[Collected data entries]
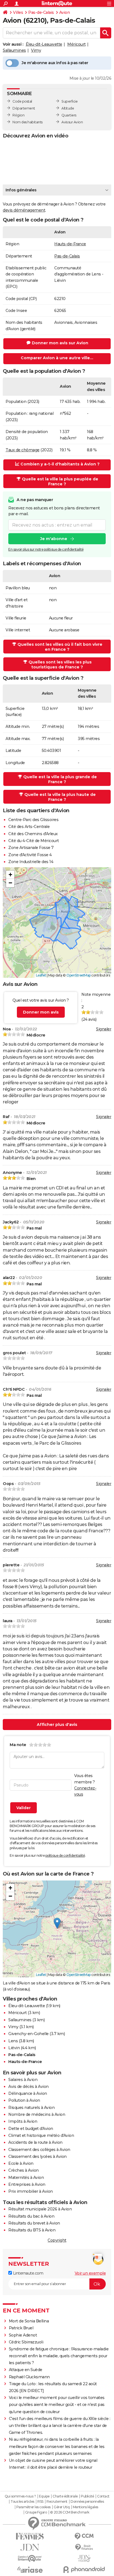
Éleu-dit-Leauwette (44, 44)
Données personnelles (87, 2502)
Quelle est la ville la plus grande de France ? (60, 779)
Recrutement (57, 2502)
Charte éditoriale (65, 2496)
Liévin (14, 2047)
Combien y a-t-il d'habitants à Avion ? (60, 464)
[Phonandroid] (84, 2569)
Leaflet (41, 975)
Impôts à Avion (22, 2121)
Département (23, 108)
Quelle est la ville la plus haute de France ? (60, 797)
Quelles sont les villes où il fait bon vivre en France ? (59, 647)
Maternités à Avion (26, 2177)
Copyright (57, 2240)
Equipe (44, 2496)
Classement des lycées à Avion (37, 2156)
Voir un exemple (90, 2273)
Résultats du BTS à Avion (31, 2230)
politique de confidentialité (65, 1855)
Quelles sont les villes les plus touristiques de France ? (60, 665)
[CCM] (84, 2536)
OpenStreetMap (78, 975)
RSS (40, 2502)
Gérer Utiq (61, 2507)
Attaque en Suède (25, 2369)
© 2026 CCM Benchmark (69, 2512)
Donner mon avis (41, 1012)
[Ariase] (30, 2570)
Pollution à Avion (24, 2100)
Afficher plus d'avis (57, 1724)
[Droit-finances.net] (84, 2547)
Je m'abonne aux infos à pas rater (55, 62)
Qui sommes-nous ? (20, 2496)
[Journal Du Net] (30, 2547)
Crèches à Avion (23, 2170)
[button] (10, 875)
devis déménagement (24, 210)
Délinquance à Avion (27, 2093)
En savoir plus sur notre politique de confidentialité (46, 549)
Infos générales (21, 189)
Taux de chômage (23, 449)
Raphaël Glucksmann (29, 2376)
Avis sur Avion (72, 122)
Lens (13, 2040)
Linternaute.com (27, 2273)
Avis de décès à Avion (28, 2086)
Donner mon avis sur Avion (60, 342)
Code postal (22, 101)
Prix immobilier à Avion (30, 2191)
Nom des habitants (27, 122)
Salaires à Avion (22, 2079)
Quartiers (68, 115)
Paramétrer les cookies (33, 2507)
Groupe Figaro (36, 2512)
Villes (18, 12)
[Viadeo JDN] (84, 2558)
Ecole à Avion (20, 2163)
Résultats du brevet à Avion (34, 2223)
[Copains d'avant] (30, 2558)
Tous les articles (22, 2502)
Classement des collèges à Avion (39, 2149)
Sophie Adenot (23, 2335)
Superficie (69, 101)
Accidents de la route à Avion (35, 2142)
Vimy (36, 50)
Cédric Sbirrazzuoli (26, 2342)
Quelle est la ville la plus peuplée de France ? (60, 481)
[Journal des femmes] (30, 2536)
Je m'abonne (53, 538)
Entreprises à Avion (26, 2184)
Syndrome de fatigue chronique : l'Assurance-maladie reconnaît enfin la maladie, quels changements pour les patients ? (59, 2355)
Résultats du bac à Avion (31, 2216)
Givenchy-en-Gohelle (28, 2033)
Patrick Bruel (21, 2327)
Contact (103, 2496)
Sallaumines (14, 50)
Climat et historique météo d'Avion (41, 2135)
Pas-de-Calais (41, 12)
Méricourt (76, 44)
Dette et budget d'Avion (30, 2128)
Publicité (87, 2496)
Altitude (67, 108)
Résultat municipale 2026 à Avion (40, 2209)
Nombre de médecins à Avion (36, 2114)
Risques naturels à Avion (31, 2107)
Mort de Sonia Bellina (29, 2321)
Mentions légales (85, 2507)
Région (18, 115)
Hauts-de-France (70, 243)
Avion (64, 12)
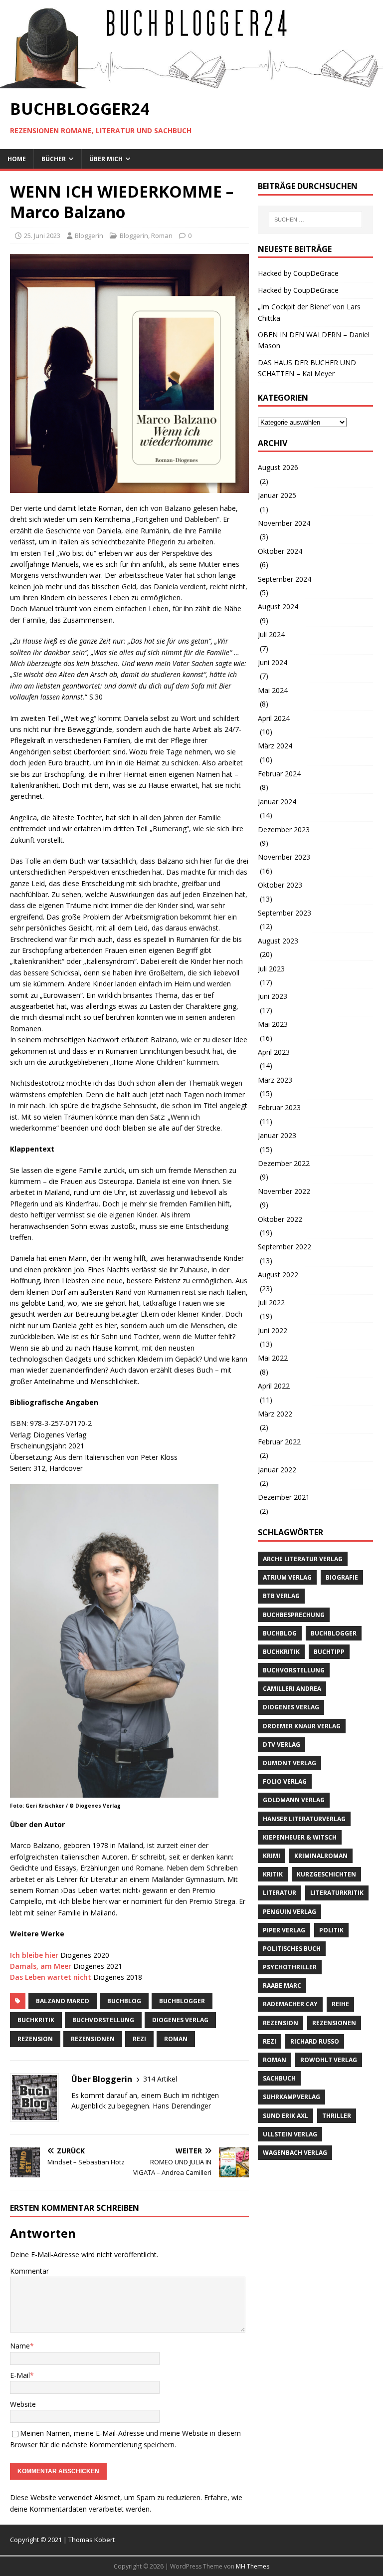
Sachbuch (279, 2078)
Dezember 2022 (284, 1163)
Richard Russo (314, 2041)
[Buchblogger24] (191, 82)
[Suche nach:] (315, 219)
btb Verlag (281, 1596)
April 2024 (274, 718)
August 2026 (278, 467)
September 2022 (284, 1246)
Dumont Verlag (289, 1763)
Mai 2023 (273, 1024)
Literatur (279, 1892)
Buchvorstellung (103, 2020)
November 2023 (284, 857)
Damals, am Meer (40, 1966)
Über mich (106, 159)
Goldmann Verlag (294, 1800)
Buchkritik (35, 2020)
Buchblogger (182, 2001)
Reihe (340, 2004)
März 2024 (275, 745)
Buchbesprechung (294, 1615)
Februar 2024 (279, 773)
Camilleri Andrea (292, 1688)
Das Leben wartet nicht (50, 1977)
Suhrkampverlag (291, 2097)
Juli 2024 (271, 634)
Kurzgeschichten (326, 1874)
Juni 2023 (272, 996)
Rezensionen (93, 2039)
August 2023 (278, 940)
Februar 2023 (279, 1107)
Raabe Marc (282, 1985)
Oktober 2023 (280, 885)
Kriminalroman (321, 1856)
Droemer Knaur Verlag (302, 1726)
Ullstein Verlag (290, 2134)
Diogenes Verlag (180, 2020)
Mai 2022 (273, 1358)
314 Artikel (160, 2079)
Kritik (273, 1874)
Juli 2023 (271, 968)
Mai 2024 (273, 690)
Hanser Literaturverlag (304, 1819)
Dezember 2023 (284, 829)
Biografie (342, 1577)
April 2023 (274, 1052)
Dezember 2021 (284, 1497)
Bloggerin (89, 235)
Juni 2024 (272, 662)
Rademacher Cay (290, 2004)
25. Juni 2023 (42, 235)
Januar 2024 (277, 801)
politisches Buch (292, 1948)
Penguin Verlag (289, 1911)
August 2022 (278, 1274)
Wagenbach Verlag (295, 2152)
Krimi (271, 1856)
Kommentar (29, 2271)
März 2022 (275, 1413)
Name (20, 2345)
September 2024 (284, 579)
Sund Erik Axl (285, 2115)
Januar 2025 (277, 495)
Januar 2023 (277, 1135)
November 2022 (284, 1191)
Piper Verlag (284, 1930)
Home (16, 159)
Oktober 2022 (280, 1219)
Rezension (35, 2039)
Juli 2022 (271, 1302)
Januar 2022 (277, 1469)
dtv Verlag (281, 1744)
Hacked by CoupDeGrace (298, 273)
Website (23, 2404)
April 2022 (274, 1386)
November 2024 (284, 523)
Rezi (139, 2039)
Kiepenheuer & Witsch (300, 1837)
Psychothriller (290, 1967)
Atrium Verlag (287, 1577)
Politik (331, 1930)
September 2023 (284, 913)
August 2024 (278, 606)
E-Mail (20, 2375)
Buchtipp (329, 1651)
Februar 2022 (279, 1441)
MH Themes (252, 2566)
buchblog (124, 2001)
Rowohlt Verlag (328, 2060)
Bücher (53, 159)
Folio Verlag (285, 1781)
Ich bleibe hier (34, 1955)
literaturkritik (337, 1892)
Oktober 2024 (280, 551)
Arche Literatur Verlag (303, 1559)
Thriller (336, 2115)
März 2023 (275, 1080)
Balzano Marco (62, 2001)
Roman (162, 235)
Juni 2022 (272, 1330)
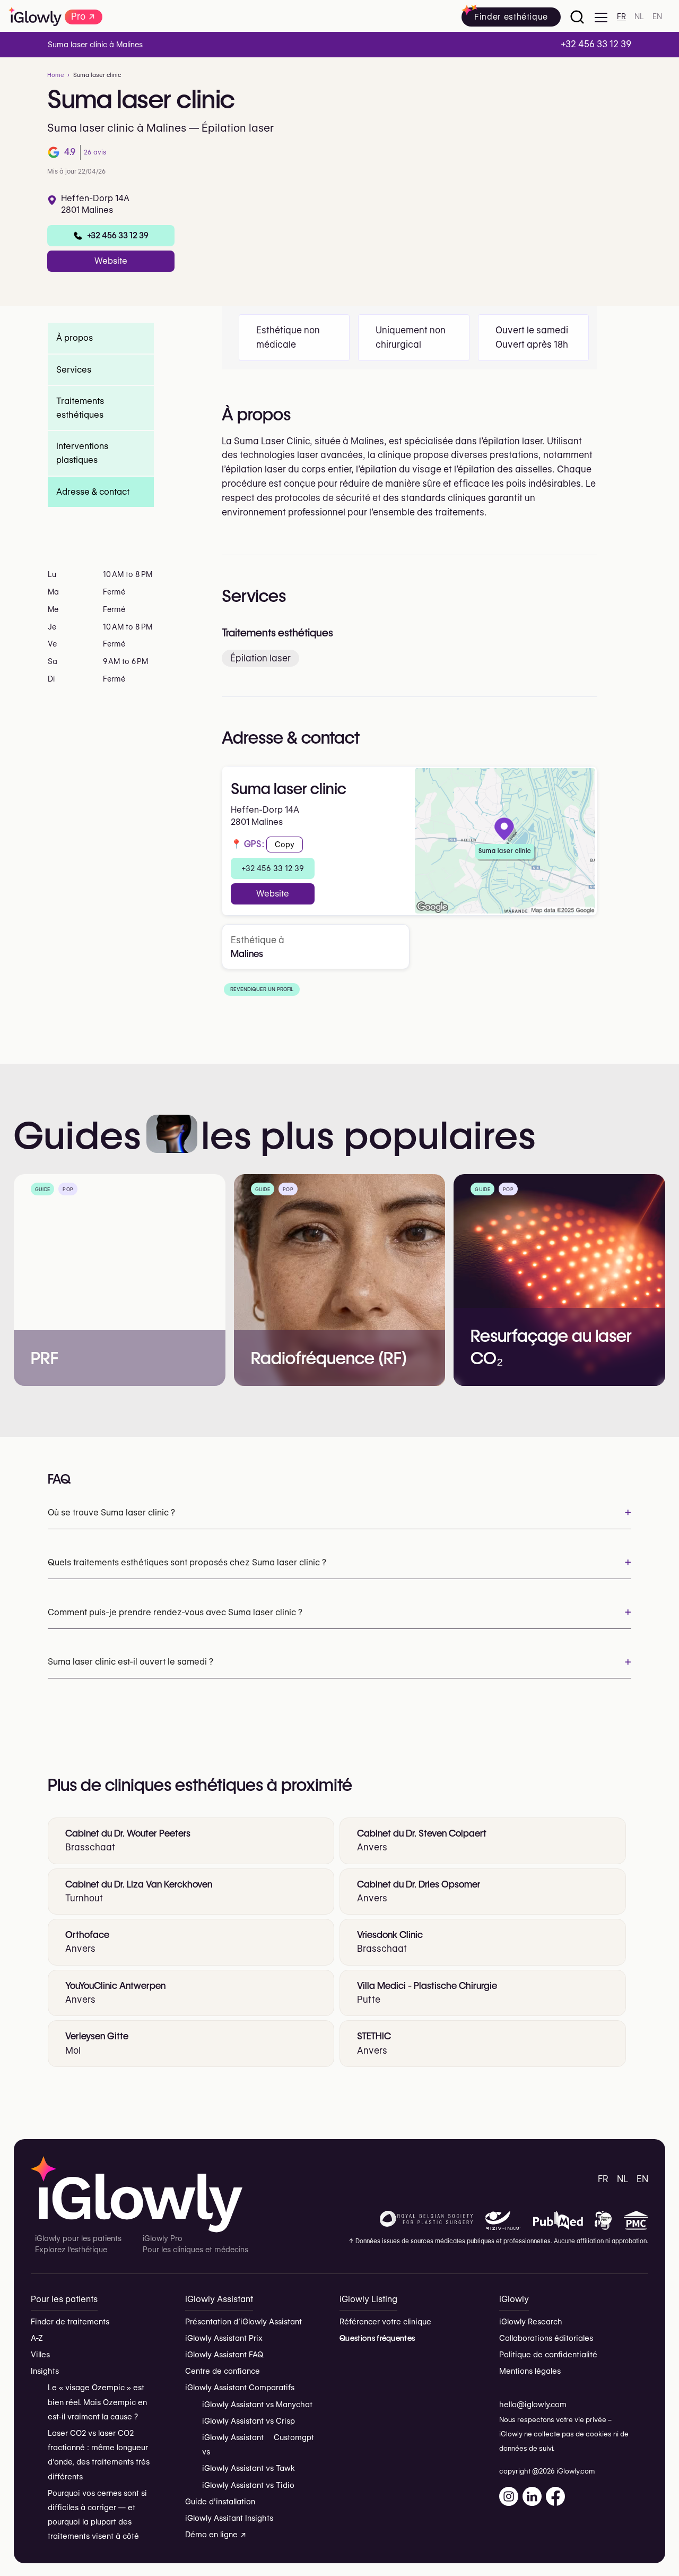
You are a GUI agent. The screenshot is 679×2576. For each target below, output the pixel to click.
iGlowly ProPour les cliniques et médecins (195, 2244)
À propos (74, 338)
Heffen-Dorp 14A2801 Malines (95, 204)
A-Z (37, 2338)
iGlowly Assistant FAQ (224, 2354)
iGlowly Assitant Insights (229, 2518)
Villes (40, 2354)
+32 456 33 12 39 (272, 868)
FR (621, 17)
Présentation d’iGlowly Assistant (243, 2322)
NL (639, 17)
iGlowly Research (530, 2322)
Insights (45, 2371)
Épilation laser (260, 658)
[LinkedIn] (532, 2496)
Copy (284, 844)
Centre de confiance (222, 2371)
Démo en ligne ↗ (216, 2534)
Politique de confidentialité (548, 2354)
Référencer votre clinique (385, 2322)
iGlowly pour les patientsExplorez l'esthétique (78, 2244)
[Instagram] (508, 2496)
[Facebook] (555, 2496)
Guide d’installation (220, 2501)
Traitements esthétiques (80, 408)
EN (657, 17)
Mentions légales (530, 2371)
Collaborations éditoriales (546, 2338)
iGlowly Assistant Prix (224, 2338)
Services (73, 369)
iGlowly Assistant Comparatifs (239, 2387)
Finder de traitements (70, 2322)
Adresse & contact (92, 491)
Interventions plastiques (82, 453)
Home (55, 75)
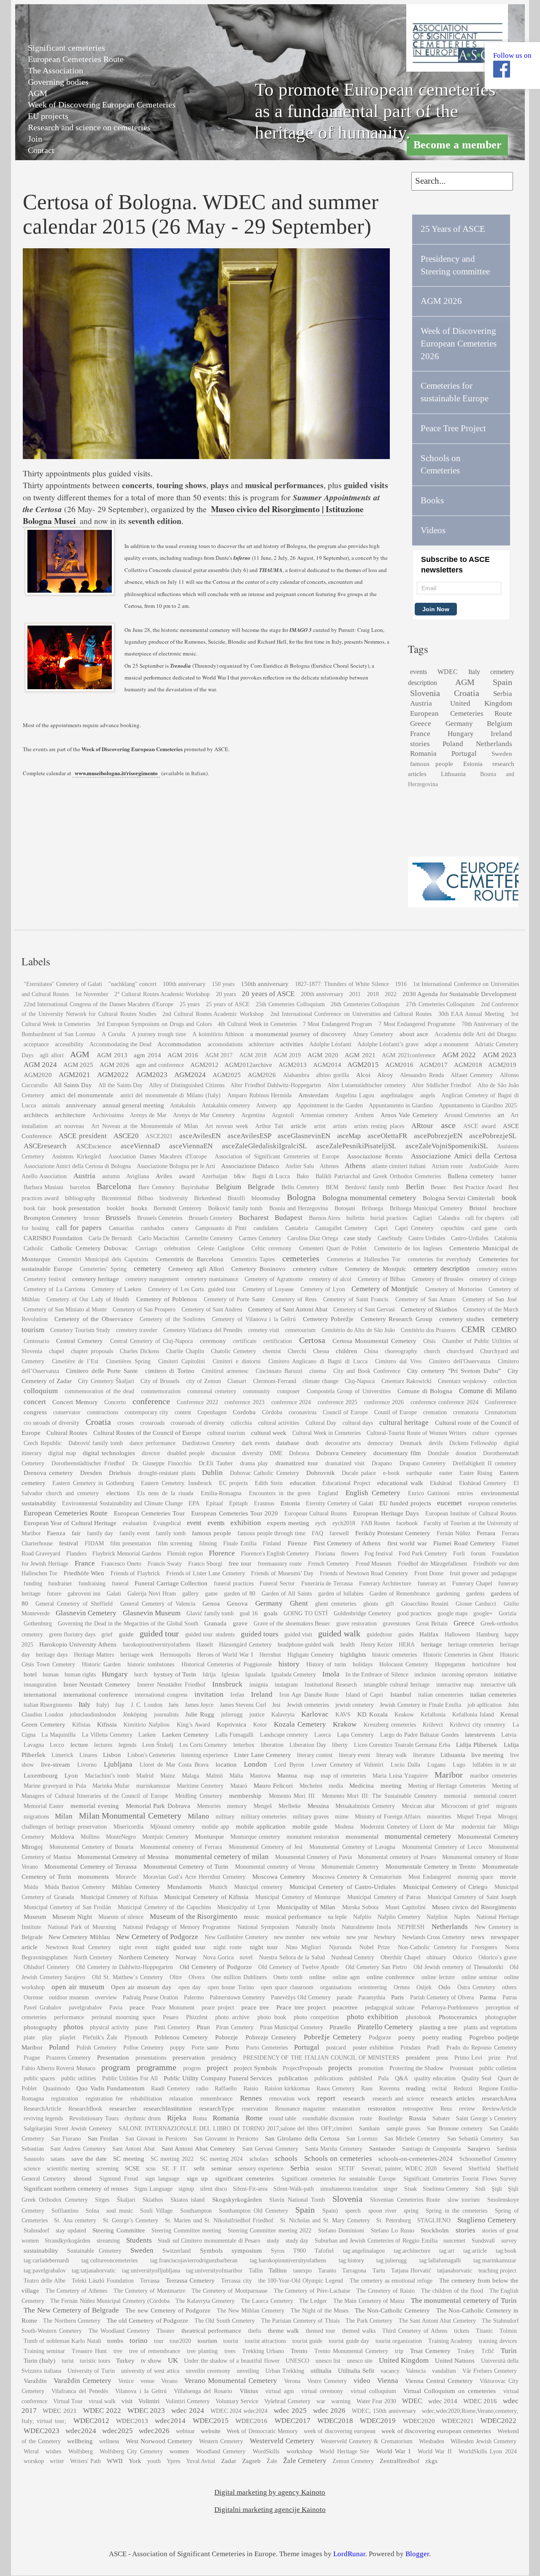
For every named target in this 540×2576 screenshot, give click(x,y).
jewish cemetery (354, 1705)
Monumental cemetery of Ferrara (180, 1847)
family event (134, 1533)
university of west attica (150, 2371)
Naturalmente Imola (366, 1927)
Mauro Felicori (273, 1785)
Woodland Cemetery (221, 2451)
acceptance (36, 1044)
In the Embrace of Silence (377, 1674)
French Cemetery (328, 1564)
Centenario (36, 1341)
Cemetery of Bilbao (381, 1279)
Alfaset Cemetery (472, 1075)
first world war (407, 1543)
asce (448, 1125)
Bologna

● **TASK REQUIREMENTS**
The records are given above. Copy each line in them that holds "confidentialité".

● **SOLUTION TO THE PROBLEM**
politique de confidentialité (65, 1855)
En savoir plus sur notre politique de confidentialité (46, 549)
Politique de confidentialité (548, 2354)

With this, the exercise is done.